Прочитайте текст о Лужине и назовите неощутимую силу, которая, согласно ему, неизменно участвует в жизни Лужина.

- **Текст**:
____
В начале предпоследней главы чета Лужиных, прогуливаясь, забредает — по ее предложению — в незнакомый квартал Берлина, и здесь он вдруг узнает дом, где жил его покойный отец. Она говорит при этом, что надо бы навестить его могилу, о чем будет теперь напоминать Лужину до самого конца. Около этого самого дома — «серо-каменного, отделённого от улицы небольшим палисадником за чугунной решеткой» — скорее всего и упал в свой глубокий обморок Лужин по пути «домой», после прерванной партии с Турати. Доказательство этому находится только одно, но зато очень сильное: и здесь и там палисадник и решетка, причем когда два пьяненьких немца находят лежащего на панели Лужина, эта подробность повторяется — «у решетки палисадника лежал согнувшись толстый человек без шляпы» — словно бы для того, чтобы неопытный читатель, упустивший эту подробность тремя страницами раньше, заметил бы ее хоть теперь и насторожился — она пригодится ему в конце книги. Итак, Лужин, который в безпамятстве бежит «домой», подальше от приоткрывшейся клетчатой бездны — в усадебный свой дом, как за двадцать лет перед тем бежал туда со станции — падает в изнеможении у ворот «отчего дома» и уж конечно маршрут его побега по улицам ночного Берлина разсчитан той же силой, которая подвела Лужиных к этому самому дому в предпоследней главе, неощутимой силой, неизменно участвующей в жизни Лужина: духом его покойного отца.
____
- **Доступные данные**:
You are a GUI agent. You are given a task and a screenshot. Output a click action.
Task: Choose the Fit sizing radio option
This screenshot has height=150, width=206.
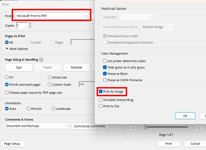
____
- **Ожидаемый ответ**:
Дух покойного отца Лужина.